Fico hospedada no Hotel Casa Morey, sem sombra de dúvida, o edifício mais "composto" de toda a cidade. No seu interior somos automaticamente transportados para outros tempos, para filmes históricos de épocas coloniais em que as senhoras ainda usavam chapéus de sol feitos de tecidos delicados e os homens fato, cartola e cigarrilha. As várias paredes repletas de azulejos de motivos familiares fazem a ponte para a típica casa portuguesa, e o tapete que se estende até ao andar superior tem exactamente o mesmo padrão do da casa dos meus pais. Na mesa de cabeceira da cama, um telefone "à antiga", de pega clássica e números em rodinha.

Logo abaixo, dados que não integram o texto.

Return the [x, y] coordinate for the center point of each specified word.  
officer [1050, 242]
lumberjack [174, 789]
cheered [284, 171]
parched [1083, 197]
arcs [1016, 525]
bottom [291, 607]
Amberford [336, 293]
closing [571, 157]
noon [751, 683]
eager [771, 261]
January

Iquitos é ponto de entrada na Amazónia ainda mais profunda, com excursões diárias que saem do seu porto, também elas vítimas dos constrangimentos provocados pela pandemia. Será, talvez, a entrada num "Novo Mundo" para quem ainda não teve uma experiência deste género, mas sem outros motivos que justifiquem a sua visita.